Even if not all features or capabilities are required you should prepare to eventually add these. Knowing that upfront is important as it may require the provisioning of additional resources (like spark nodes). This can in turn influence your architecture.
Often the punch is used to forward events to a third-party siem like Qradar.
- Identify rate limiters, if any
- Express the expected format for each type of logs:
- Most often only raw logs are forwarded. In some case punch performs some adaptation.
- Express the third-party component expected SLAs:
- events forwarded to third-party components are usually not acknowledged. It is not possible to ensure all eve therefore properly handled.
- It is however possible to strongly limit the probability this happens.
- Discuss and review these issues with the punch team.
- Is log ordering required ? this affects the design of punch channels.
- Log ordering is only important if the next component relies on stateful complex detection rules.
- Make sure you have a complete and correct design and architecture specification.
- Share it with the punch support team.
- SHOULD: Plan for providing punch build trainings to the project build team
- MUST: plug the external monitoring hypervisor to the punch monitoring API
- MUST: plan for the punch internal monitoring solution.

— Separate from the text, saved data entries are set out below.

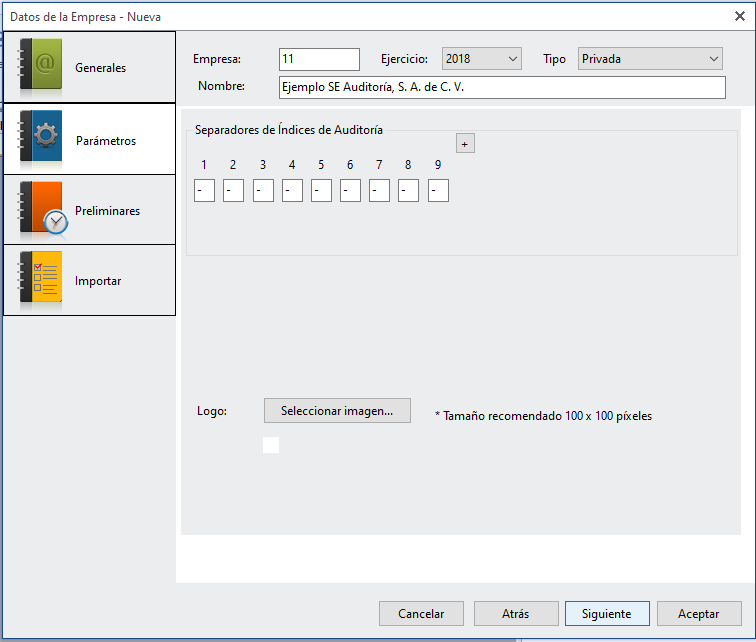The width and height of the screenshot is (756, 642).
Task: Open the Importar section tab
Action: click(x=98, y=281)
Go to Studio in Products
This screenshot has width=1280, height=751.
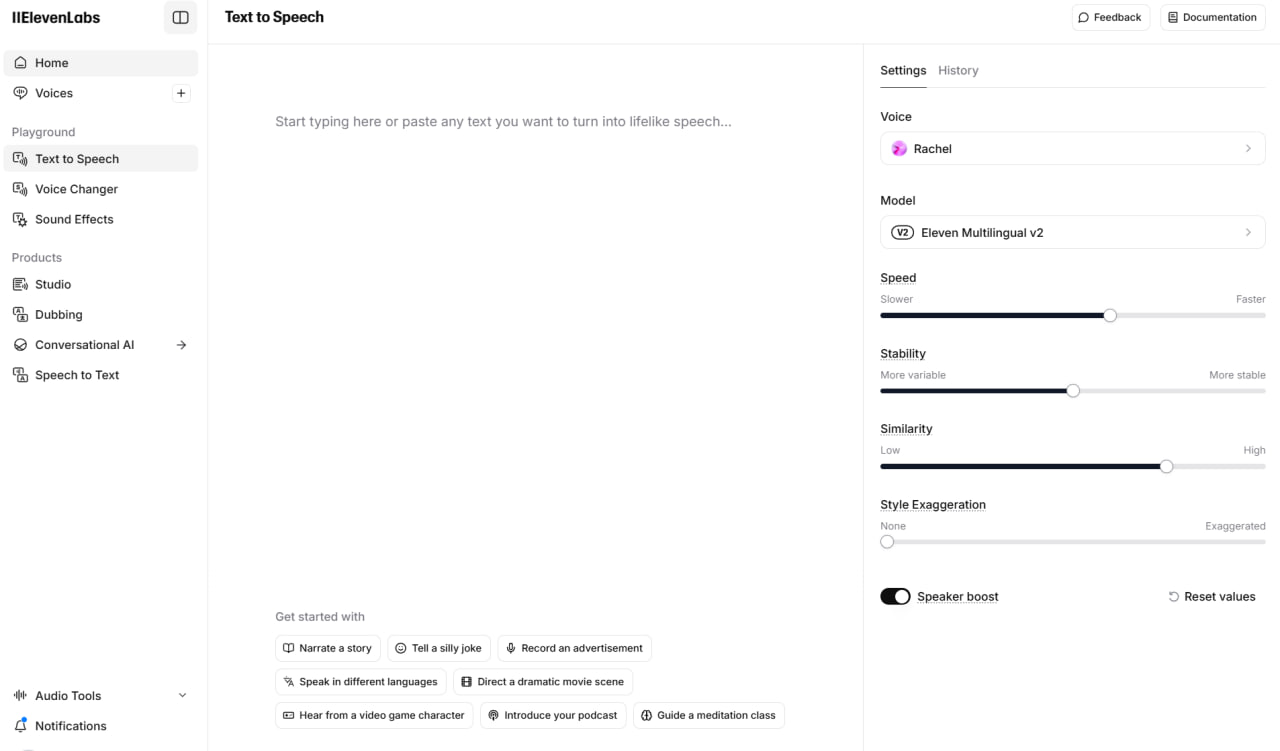pos(53,284)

- This requires an elasticsearch cluster, the setup of Kibana dashboards, and (strongly advised) alerting rules in addition to the ones provided by the external monitoring tool.
- MUST: define and document a validation strategy.

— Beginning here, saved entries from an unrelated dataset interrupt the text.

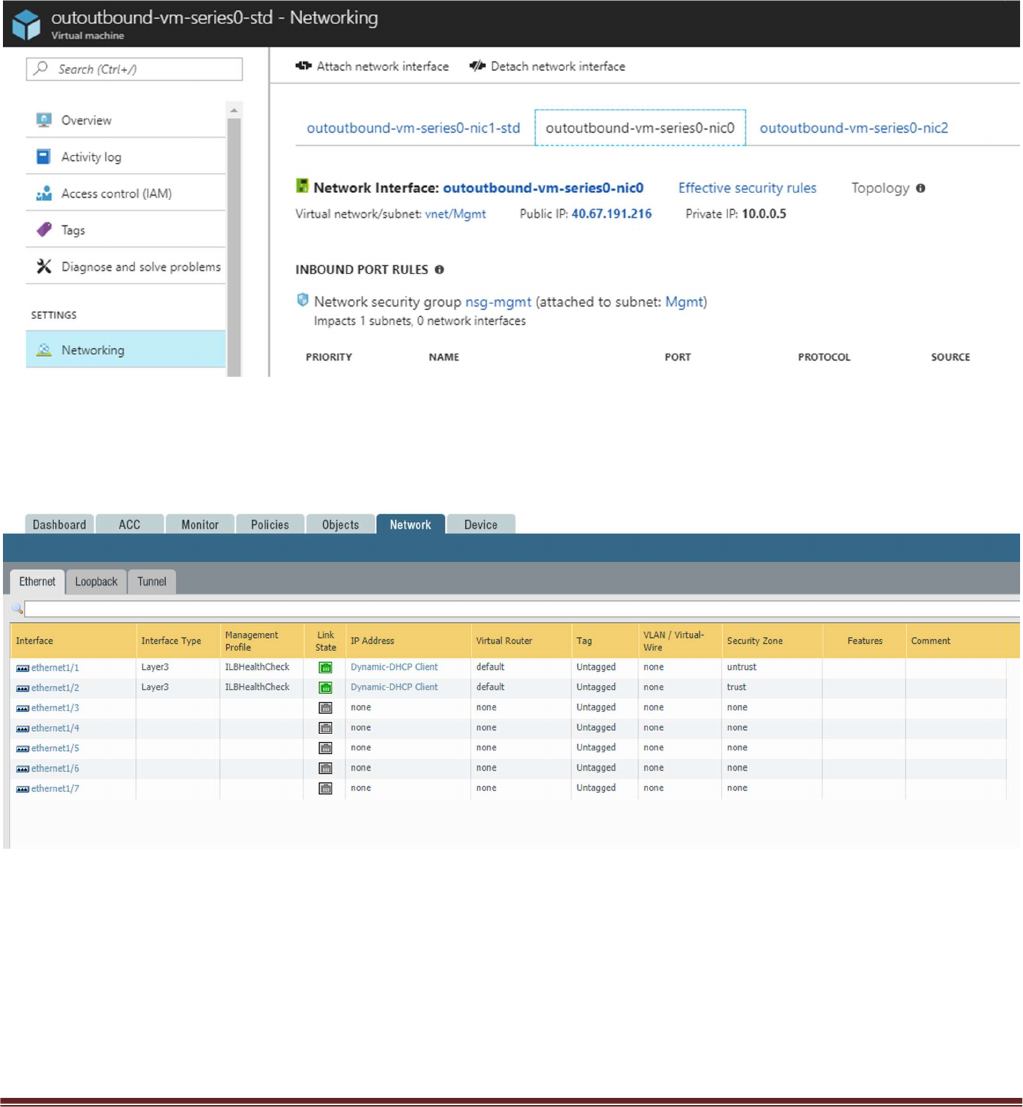The width and height of the screenshot is (1023, 1107).
Task: Click the Search (Ctrl+/) field
Action: click(134, 69)
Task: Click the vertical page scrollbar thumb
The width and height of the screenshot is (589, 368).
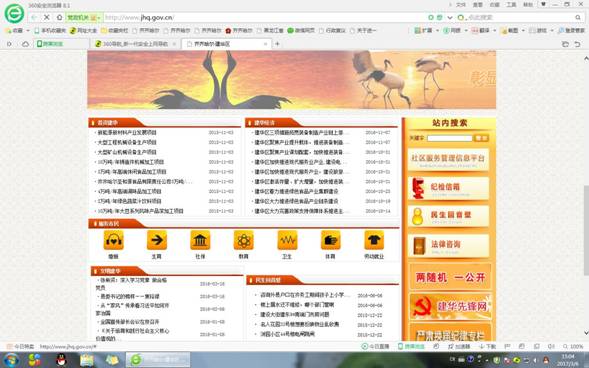Action: coord(586,230)
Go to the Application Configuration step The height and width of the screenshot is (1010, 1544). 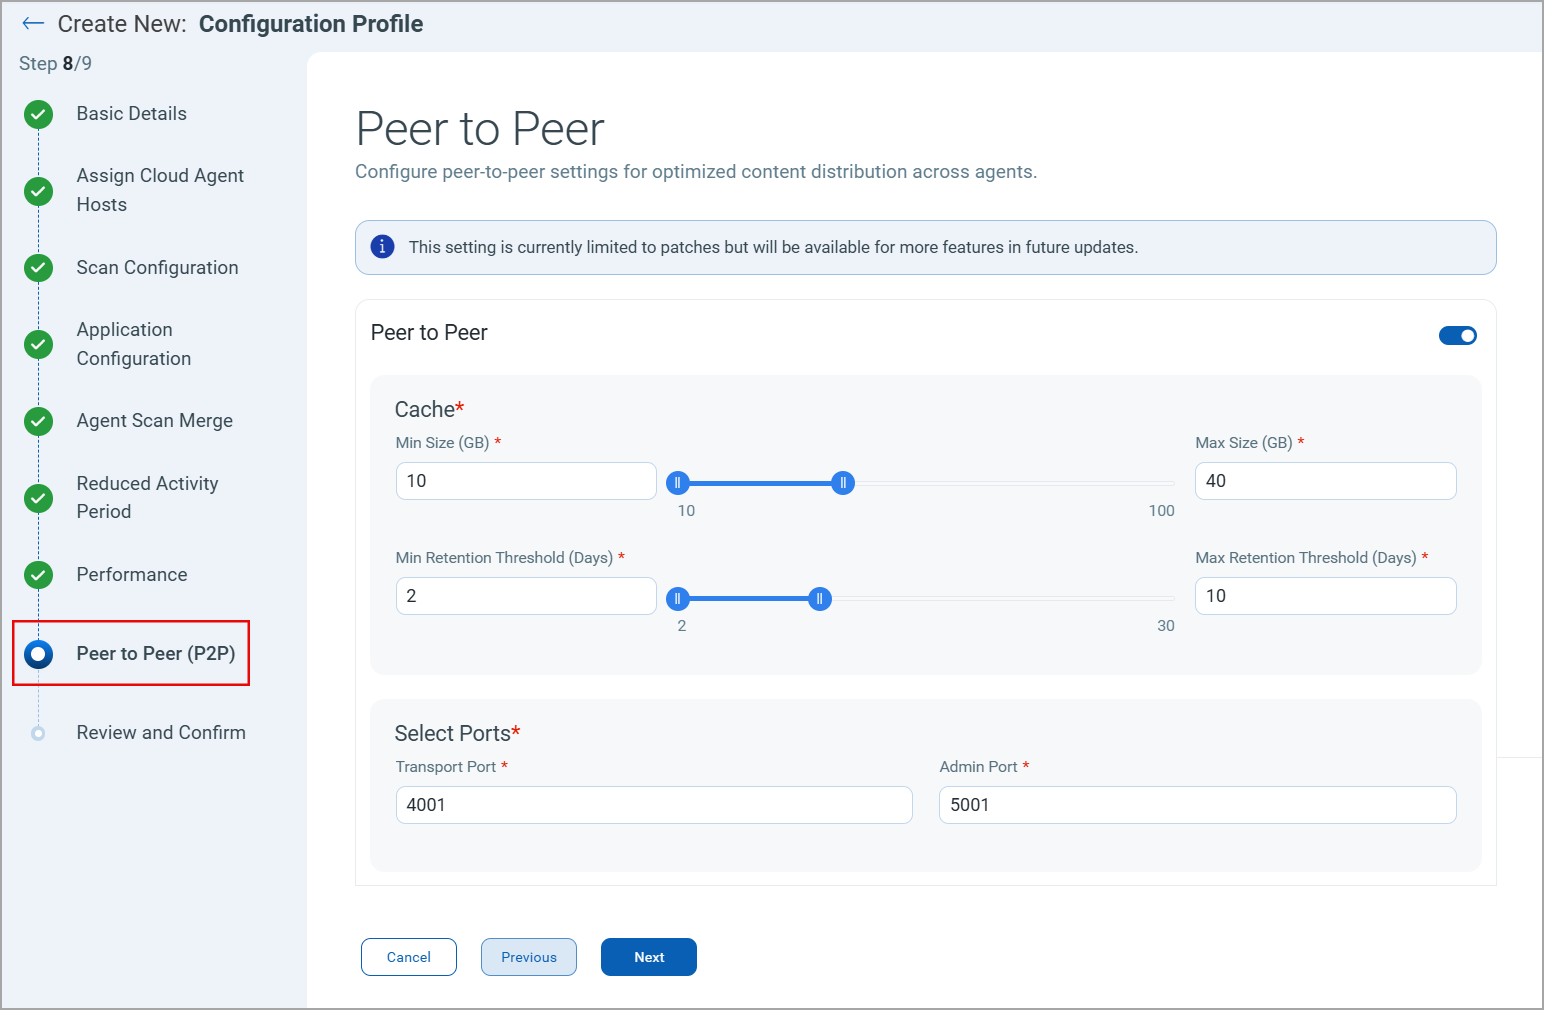(x=134, y=344)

- Use the punch log injectors to stress the platform upfront and effectively measure the expected SLAs.
- make sure the corresponding injector files are part of the platform configuration and shared with the support team. These will be used during the project lifetime and are a key asset.
- MUST : plan for providing punch maintenance and operation trainings to the project team
- MUST : identify all the project team members, and provide them with a punch support account on the punch helpdesk. The project PDA MUST be identified.
- MUST : setup a complete representative setup on a standalone. This task can be achieved through the punch functional training. It consists in:
- Designing or identifying log injector files for the target event types
- Designing the complete LTRs/LMRs/LMC setup.
- Running the complete solution (on a laptop)
- Sharing the resulting configurations with the punch support team
- SHOULD : all project team members (deploy/run/functional) should have a laptop with the following requirements:
- 16Gb ram. 32Gb preferred.
- Ubuntu 18 or Macos. Native Unix OSes are strongly recommended.
- Punch standalone release installed. It is free.